Man kann der Landwirtschaftsministerin zugutehalten, dass sie zumindest gesagt hat, dass nicht alle Bauern von der EU-Agrarreform und wie sie in Österreich umgesetzt werden soll, profitieren werden. Das freilich kann den Argwohn auch erst richtig entfachen. Wenn die Ministerin das schon selbst sagt, was ist dann erst wirklich zu erwarten?

Was in Sachen EU-Agrarreform lief vor allem in Österreich selbst wurde über lange Zeit in der Öffentlichkeit auf Sparflamme kommuniziert. Dass die Umwelt in der neuen Agrarpolitik ein größeres Gewicht bekommen wird, ja. Auch, dass wohl keine Verbesserungen zu erwarten sind. Was das aber für den einzelnen Bauern bedeuten kann, wurde nie wirklich thematisiert.

Und so ist die Überraschung jetzt groß. Die Biobauern schlugen als erste Alarm. Dann rückten die Großbauern im Osten Österreichs aus. Zuerst warfen sie der Regierung vor den Ackerbau zu Grabe zu tragen. Dann machten sie auf die Gefährdung von Arbeitsplätzen aufmerksam und schließlich begann man auch an der Förderobergrenze, die Österreich eingezogen hat, zu rütteln.

Am anderen Ende indes tut sich einstweilen gar nichts. Da hat man, so scheints noch gar nicht registriert, dass das, was vor allem die Grünen als Stärkung der Klein- und Kleinstbetriebe und ihren Erfolg bejubeln, nichts als ein Bauernfänger-Schmäh ist. Ein ziemlich übler noch dazu. Denn auch wenn es für Betriebe bis 40 Hektar Zuschläge bei der Flächenprämie geben wird, werden sie deutlich weniger pro Hektar bekommen als bisher, weil die Flächenprämien insgesamt um fast 30 Prozent gekürzt werden.

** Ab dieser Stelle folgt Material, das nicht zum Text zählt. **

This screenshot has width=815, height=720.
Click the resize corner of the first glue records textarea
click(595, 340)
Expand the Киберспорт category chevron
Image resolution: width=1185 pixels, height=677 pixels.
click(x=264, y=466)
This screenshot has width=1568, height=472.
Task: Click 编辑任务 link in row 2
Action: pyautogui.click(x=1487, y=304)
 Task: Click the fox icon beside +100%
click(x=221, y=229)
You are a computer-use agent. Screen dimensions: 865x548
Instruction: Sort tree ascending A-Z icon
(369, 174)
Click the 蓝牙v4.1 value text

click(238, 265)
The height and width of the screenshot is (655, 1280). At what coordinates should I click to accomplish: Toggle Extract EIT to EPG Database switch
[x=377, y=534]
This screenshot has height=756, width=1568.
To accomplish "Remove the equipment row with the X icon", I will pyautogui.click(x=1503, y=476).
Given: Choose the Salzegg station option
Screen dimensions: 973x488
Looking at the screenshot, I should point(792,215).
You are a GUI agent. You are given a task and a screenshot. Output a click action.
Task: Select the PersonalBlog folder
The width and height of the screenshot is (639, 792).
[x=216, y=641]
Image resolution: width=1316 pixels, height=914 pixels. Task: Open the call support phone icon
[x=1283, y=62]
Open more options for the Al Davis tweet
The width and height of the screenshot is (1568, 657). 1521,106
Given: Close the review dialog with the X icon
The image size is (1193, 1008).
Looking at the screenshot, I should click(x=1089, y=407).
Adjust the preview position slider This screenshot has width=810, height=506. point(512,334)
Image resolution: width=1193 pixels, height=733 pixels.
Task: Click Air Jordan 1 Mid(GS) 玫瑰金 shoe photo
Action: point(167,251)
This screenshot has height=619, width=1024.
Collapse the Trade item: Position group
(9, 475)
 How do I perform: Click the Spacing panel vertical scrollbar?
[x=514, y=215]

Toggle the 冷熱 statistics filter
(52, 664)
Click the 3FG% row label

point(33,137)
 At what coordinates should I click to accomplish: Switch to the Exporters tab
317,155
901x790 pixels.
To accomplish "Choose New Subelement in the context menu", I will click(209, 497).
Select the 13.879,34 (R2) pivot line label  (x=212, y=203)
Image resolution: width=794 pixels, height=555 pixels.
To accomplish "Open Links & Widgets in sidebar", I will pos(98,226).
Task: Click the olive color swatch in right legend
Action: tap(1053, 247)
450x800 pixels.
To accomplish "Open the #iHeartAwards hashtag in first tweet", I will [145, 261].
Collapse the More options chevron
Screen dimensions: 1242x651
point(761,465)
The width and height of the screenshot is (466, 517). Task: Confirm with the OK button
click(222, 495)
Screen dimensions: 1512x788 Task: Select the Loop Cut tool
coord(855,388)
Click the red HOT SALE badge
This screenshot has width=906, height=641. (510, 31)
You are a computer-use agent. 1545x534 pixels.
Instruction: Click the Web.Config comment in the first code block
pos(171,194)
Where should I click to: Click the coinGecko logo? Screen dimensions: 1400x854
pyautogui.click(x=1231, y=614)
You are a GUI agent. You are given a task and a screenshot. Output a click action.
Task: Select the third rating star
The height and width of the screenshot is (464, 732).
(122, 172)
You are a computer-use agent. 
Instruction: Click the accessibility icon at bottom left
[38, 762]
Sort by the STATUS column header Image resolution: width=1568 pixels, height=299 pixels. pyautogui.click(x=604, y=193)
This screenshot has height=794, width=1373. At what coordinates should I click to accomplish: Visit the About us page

In die Kategorie Bauernfänger-Schmäh gehört freilich auch der Verweis darauf, dass mit 1,6 Mrd. Euro jährlich sogar mehr als bisher für die Bauern zu Verfügung stehen würden. Klingt passabel, aber real zu Preisen des Jahres 2000 entspricht das nicht viel mehr als 1,1 Mrd. Euro, um fast ein Drittel weniger, als das mit dem die Bauern mehr als 20 Jahre später das Auslangen finden müssen.

Wenn in den nächsten Wochen ruchbar wird, was noch alles auf die Bauern zukommt, darf man gespannt sein, wie groß der Wirbel wohl noch werden wird. Es mag zwar gut klingen, dass man, wie die Ministerin sagte, das Minus durch die Teilnahme an ÖPUL-Programmen ausgleichen kann. Ob das Angebot für die Bauern attraktiv ist und ihnen eine Perspektive bietet, ist umstritten, sind doch die Prämien im ÖPUL so kalkuliert, dass sie gerade die Kosten decken. Schon jetzt fragt man sich, ob sich etwa viele Bauern im Berggebiet z.B. für die bodennahe Gülleausbringung eine Investition in Größenordnung einer Eigentumswohnung antun.

Die Grundtendenz der EU-Agrarpolitik ist nicht zu verkennen – es geht um eine Extensivierung der Landwirtschaft. Das ist die logische Konsequenz der stärkeren Umweltorientierung. Vor allem für die Betriebe, die ihre Höfe im Vollerwerb bewirtschaften, ist das eine enorme Herausforderung.

Aber noch ist nicht aller Tage Abend. Bei der Forderung nach Anrechnung Lohnkosten bei der Föderobergrenze signalisierte die Ministerin jüngst Änderungsbereitschaft. Auch die EU-Kommission kann noch Änderungen verlangen. Und überhaupt – die Reform muss auch noch durchs heimische Parlament.